Corrie ten Boom and her sister Betsie were arrested in February 1944 for hiding Jewish families in their home in Haarlem, the Netherlands. They were transported to Ravensbruck, a women's concentration camp north of Berlin, where conditions were designed to strip every prisoner of humanity, dignity, and hope.
The Hidden Bread
Corrie had managed to smuggle a small bottle of vitamin drops into the camp. But it was bread that became the centrepiece of something no one expected. In the barracks — Barracks 28, overflowing with women packed so tightly they slept in shifts — Betsie and Corrie began holding communion services. They used scraps of bread stolen from the camp kitchen and a few drops from the vitamin bottle as a substitute for wine.

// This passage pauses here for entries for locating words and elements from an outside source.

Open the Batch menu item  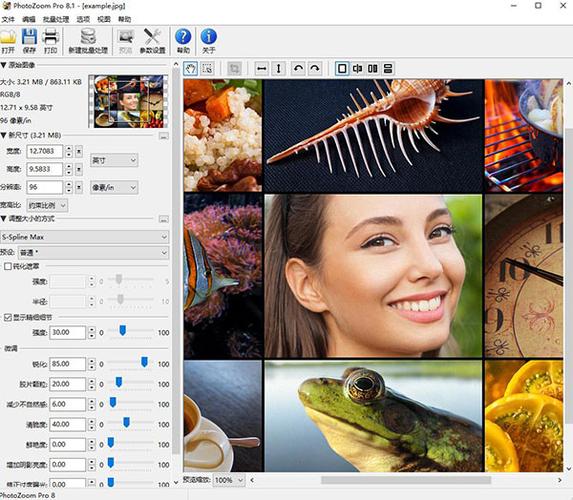tap(56, 19)
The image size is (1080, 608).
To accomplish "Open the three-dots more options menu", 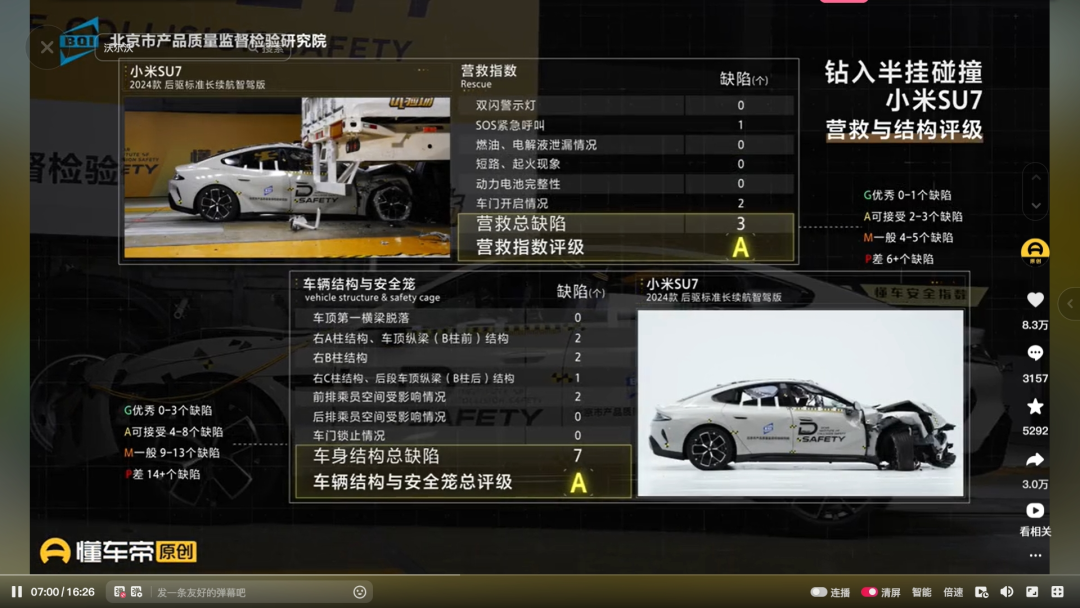I will [x=1035, y=555].
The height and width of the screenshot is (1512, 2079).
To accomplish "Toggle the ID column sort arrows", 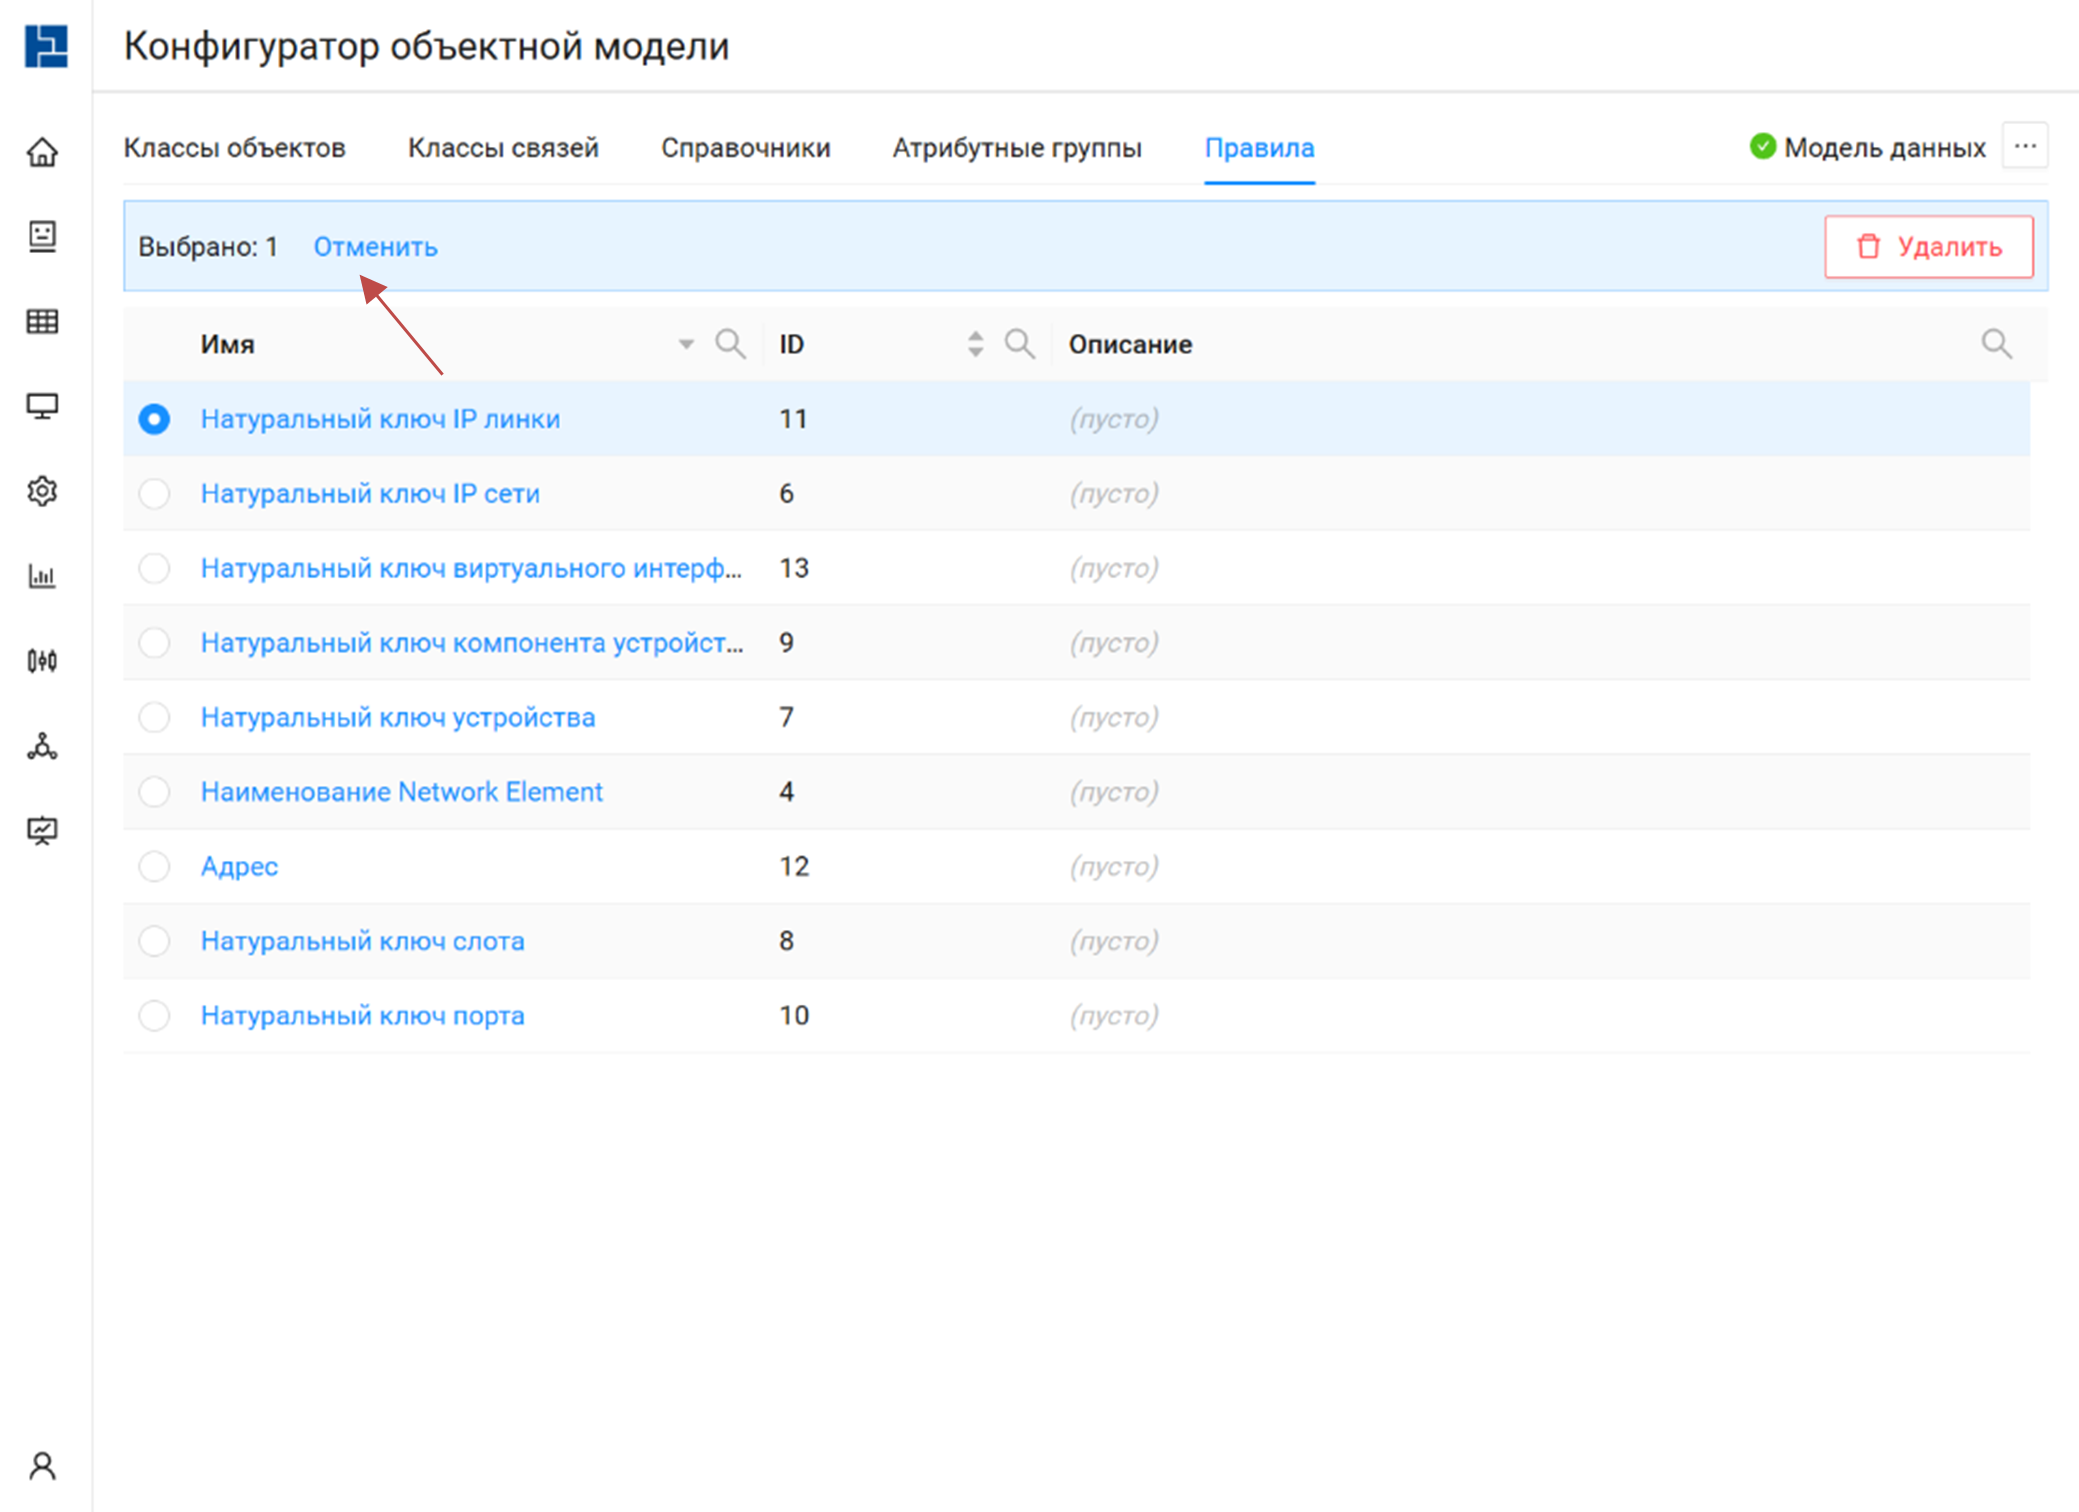I will pyautogui.click(x=975, y=344).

The Physical Act That Defied the Camp
The act of breaking bread together in Ravensbruck was more than a religious observance. It was a physical act of defiance against a system designed to reduce human beings to numbers. When women from different nations and languages gathered in that barracks to tear a crust of bread and pass it hand to hand, they were doing something the guards could not touch — they were insisting, with their bodies, that they were still whole.

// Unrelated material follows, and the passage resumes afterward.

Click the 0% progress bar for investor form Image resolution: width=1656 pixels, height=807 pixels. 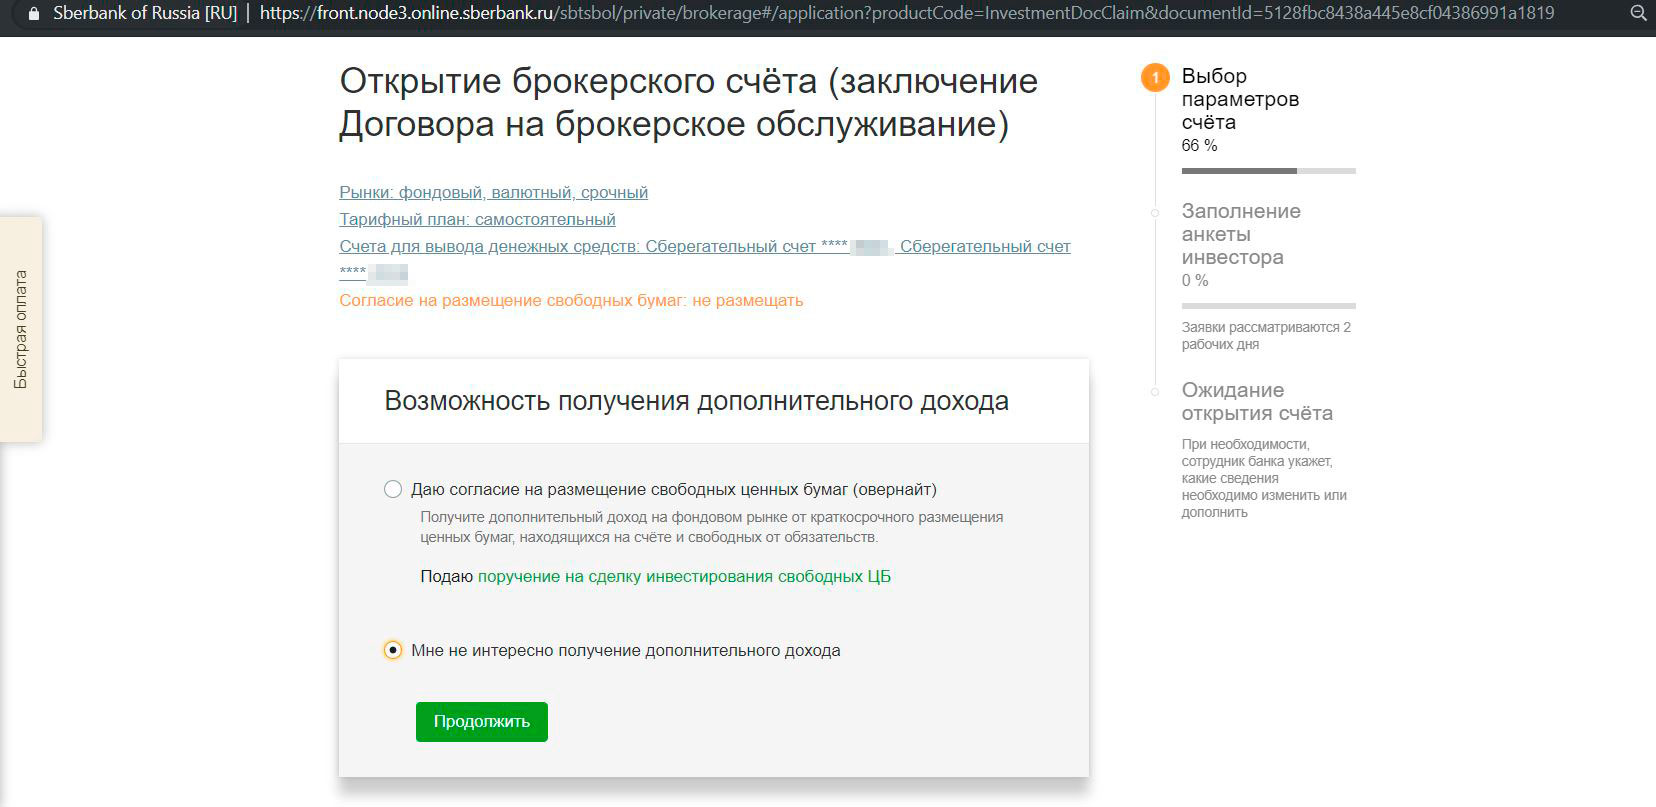[1268, 306]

The communion services grew. Women who had not prayed in years began to weep. Women who spoke no common language held each other's hands over the broken bread. The physical act of eating together, of choosing to share when there was not enough, became the most powerful sermon any of them had ever experienced.
Betsie's Final Words
Betsie ten Boom died in Ravensbruck in December 1944, twelve days before Corrie was released due to a clerical error. Betsie's final words to her sister were: "We must tell people what we have learned here. We must tell them that there is no pit so deep that God's love is not deeper still." Those words were forged in the same barracks where bread was broken.
What This Means for You
Communion is not a performance for comfortable settings. It is an act designed for exactly the moments when everything has been taken from you. Breaking bread is the body's way of saying: I still believe. I still belong. I am still here.